-- begin --

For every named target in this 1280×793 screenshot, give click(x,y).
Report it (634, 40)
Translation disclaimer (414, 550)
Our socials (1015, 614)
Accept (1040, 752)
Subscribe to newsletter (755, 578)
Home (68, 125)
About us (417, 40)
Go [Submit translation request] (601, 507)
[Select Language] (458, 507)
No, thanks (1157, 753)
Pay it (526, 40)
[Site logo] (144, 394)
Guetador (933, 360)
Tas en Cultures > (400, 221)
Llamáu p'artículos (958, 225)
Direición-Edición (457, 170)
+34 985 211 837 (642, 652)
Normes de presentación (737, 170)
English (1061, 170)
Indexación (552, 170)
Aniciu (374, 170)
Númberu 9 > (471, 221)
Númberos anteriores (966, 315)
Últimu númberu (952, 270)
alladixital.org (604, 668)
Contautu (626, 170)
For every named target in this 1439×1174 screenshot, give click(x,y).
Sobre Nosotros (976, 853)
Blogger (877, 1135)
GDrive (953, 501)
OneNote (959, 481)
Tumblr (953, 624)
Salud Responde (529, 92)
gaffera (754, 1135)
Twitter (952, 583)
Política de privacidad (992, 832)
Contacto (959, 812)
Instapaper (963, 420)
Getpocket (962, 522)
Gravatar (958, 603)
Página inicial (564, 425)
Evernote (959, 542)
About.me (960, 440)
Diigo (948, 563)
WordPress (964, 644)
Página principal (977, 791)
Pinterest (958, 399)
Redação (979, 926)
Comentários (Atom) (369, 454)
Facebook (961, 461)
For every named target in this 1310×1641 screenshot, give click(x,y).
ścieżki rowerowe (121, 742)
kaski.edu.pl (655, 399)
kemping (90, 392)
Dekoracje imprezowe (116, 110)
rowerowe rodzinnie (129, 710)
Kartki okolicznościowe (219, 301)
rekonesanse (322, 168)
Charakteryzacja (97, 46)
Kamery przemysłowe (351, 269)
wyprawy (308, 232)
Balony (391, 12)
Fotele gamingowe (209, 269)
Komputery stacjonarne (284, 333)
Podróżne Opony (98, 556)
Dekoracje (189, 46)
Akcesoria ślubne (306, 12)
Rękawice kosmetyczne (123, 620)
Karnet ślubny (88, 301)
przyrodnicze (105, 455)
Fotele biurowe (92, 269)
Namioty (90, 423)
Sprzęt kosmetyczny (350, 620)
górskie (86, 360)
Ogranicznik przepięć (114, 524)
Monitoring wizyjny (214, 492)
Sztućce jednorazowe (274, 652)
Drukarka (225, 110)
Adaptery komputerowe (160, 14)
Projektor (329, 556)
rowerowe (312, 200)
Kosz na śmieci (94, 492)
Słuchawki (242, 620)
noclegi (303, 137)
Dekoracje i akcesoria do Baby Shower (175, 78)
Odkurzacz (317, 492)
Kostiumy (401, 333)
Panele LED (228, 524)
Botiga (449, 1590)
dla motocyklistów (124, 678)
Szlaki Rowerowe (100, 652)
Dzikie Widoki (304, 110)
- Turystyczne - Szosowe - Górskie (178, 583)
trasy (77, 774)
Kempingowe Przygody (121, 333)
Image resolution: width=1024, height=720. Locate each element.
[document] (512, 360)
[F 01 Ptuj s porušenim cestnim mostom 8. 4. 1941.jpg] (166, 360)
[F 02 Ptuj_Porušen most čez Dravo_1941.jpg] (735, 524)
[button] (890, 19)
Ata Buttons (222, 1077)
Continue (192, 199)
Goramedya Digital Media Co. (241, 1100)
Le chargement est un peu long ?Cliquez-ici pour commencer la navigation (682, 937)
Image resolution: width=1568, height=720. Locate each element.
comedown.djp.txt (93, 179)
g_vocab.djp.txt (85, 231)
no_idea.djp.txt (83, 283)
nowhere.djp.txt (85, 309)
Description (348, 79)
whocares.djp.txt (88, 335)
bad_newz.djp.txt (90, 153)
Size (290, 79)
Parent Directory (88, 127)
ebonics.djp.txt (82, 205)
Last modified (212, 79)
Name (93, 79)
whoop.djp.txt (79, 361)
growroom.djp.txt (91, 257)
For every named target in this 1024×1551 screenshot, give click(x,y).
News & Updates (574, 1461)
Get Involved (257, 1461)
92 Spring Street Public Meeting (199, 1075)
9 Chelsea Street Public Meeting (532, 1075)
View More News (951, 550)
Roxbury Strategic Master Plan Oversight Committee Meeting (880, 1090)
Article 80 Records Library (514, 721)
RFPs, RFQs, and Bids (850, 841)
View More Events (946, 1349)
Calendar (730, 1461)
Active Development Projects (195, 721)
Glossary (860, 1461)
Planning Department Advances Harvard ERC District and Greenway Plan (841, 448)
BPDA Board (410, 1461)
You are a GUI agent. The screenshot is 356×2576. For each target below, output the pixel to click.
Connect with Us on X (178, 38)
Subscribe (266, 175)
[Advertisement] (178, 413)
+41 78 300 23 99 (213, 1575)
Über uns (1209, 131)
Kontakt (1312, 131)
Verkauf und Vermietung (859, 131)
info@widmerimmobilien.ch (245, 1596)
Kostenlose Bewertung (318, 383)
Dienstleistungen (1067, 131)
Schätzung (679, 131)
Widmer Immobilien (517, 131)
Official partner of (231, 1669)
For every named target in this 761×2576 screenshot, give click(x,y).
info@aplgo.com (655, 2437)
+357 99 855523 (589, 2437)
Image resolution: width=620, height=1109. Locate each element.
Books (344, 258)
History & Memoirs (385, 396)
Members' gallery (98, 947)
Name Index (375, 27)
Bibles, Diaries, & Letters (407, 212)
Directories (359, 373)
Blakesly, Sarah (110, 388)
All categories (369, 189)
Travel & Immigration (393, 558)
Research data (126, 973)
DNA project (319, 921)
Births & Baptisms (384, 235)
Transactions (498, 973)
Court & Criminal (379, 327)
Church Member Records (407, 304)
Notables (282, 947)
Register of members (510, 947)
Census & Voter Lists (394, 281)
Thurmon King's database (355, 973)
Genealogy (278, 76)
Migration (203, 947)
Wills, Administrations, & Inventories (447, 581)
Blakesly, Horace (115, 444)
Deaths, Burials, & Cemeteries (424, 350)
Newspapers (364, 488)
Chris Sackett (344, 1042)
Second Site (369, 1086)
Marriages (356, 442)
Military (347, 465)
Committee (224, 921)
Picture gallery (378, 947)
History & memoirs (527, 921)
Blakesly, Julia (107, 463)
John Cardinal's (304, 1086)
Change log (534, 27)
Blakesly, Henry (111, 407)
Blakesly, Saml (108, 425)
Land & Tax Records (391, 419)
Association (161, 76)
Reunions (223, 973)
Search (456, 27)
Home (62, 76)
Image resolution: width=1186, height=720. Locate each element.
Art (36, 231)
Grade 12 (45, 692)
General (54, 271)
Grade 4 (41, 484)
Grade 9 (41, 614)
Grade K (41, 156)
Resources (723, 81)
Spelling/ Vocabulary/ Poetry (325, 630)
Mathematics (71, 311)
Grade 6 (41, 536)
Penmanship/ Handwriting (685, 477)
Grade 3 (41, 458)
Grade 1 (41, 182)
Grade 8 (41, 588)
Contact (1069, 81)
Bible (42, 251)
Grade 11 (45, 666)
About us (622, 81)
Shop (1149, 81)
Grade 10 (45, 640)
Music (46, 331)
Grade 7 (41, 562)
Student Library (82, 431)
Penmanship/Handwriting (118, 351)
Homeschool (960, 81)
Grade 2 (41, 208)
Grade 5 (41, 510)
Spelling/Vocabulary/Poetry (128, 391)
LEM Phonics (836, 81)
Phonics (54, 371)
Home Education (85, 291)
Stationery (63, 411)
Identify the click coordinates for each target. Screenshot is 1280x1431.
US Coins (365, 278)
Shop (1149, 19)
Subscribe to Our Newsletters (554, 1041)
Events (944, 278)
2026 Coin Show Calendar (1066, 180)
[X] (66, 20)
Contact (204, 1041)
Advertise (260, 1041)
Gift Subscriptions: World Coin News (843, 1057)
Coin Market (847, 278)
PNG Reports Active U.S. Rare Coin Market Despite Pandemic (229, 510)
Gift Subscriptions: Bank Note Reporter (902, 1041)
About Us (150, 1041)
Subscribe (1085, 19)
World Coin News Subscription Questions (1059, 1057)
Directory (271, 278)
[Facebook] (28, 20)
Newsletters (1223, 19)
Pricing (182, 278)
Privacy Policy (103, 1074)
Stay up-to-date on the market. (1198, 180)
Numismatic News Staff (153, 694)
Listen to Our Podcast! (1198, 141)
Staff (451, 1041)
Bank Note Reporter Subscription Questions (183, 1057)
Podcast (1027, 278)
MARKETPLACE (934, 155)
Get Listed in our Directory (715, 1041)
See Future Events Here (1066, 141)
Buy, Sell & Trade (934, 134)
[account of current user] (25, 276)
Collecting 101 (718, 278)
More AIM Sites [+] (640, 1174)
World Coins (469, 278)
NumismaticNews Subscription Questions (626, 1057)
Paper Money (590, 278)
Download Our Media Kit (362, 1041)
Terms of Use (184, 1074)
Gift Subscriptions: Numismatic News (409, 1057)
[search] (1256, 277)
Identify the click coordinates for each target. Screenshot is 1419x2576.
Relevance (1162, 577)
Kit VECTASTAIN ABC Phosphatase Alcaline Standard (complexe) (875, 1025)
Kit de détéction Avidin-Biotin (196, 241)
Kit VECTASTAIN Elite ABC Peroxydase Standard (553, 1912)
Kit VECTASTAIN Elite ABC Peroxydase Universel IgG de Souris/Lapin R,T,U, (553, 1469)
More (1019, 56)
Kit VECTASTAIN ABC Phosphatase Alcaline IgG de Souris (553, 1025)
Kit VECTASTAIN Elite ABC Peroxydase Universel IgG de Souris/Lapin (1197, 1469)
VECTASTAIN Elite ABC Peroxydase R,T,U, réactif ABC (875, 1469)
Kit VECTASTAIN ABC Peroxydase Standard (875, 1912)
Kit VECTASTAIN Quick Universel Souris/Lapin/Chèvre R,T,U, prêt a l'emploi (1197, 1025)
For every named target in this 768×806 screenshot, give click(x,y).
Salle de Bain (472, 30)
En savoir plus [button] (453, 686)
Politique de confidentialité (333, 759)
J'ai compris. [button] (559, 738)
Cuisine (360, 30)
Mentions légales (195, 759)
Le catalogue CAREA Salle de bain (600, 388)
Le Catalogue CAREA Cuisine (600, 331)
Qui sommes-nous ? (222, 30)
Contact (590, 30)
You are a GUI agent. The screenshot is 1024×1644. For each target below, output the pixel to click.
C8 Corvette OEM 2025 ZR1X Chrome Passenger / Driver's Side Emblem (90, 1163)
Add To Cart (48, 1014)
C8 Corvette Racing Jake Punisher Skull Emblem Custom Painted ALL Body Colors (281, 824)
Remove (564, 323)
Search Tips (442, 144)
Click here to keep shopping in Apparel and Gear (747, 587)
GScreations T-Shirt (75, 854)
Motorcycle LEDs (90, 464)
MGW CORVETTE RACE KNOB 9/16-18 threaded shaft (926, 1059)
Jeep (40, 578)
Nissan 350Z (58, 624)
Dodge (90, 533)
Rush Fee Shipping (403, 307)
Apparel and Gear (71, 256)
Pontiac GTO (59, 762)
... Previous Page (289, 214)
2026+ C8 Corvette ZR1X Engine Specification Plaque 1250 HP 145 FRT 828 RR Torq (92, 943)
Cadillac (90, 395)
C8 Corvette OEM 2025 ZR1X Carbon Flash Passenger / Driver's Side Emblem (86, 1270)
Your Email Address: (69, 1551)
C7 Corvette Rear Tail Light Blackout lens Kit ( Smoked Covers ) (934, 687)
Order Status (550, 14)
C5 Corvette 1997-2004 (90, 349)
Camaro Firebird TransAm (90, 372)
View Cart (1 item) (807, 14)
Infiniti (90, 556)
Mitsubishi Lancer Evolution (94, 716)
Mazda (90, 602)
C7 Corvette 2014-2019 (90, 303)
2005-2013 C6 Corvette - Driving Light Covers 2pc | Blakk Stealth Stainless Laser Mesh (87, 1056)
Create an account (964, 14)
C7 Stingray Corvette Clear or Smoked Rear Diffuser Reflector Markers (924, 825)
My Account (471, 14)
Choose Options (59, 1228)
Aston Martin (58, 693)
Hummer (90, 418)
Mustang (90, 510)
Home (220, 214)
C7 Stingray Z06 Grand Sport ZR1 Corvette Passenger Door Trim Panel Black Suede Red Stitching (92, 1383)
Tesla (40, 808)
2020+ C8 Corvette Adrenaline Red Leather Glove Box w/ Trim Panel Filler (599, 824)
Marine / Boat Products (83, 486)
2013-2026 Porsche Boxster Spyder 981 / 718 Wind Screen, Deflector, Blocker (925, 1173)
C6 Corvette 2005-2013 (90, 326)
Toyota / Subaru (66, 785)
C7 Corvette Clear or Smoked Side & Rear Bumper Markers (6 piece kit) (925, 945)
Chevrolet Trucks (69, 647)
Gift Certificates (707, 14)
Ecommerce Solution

-- end --

**CHALLENGE**: Set down the rows above verbatim, starting at the first row and ending at the row that contains "Llamáu p'artículos (958, 225)", with both of those rows included.

**TASK RESPONSE**:
For every named target in this 1280×793 screenshot, give click(x,y).
Report it (634, 40)
Translation disclaimer (414, 550)
Our socials (1015, 614)
Accept (1040, 752)
Subscribe to newsletter (755, 578)
Home (68, 125)
About us (417, 40)
Go [Submit translation request] (601, 507)
[Select Language] (458, 507)
No, thanks (1157, 753)
Pay it (526, 40)
[Site logo] (144, 394)
Guetador (933, 360)
Tas en Cultures > (400, 221)
Llamáu p'artículos (958, 225)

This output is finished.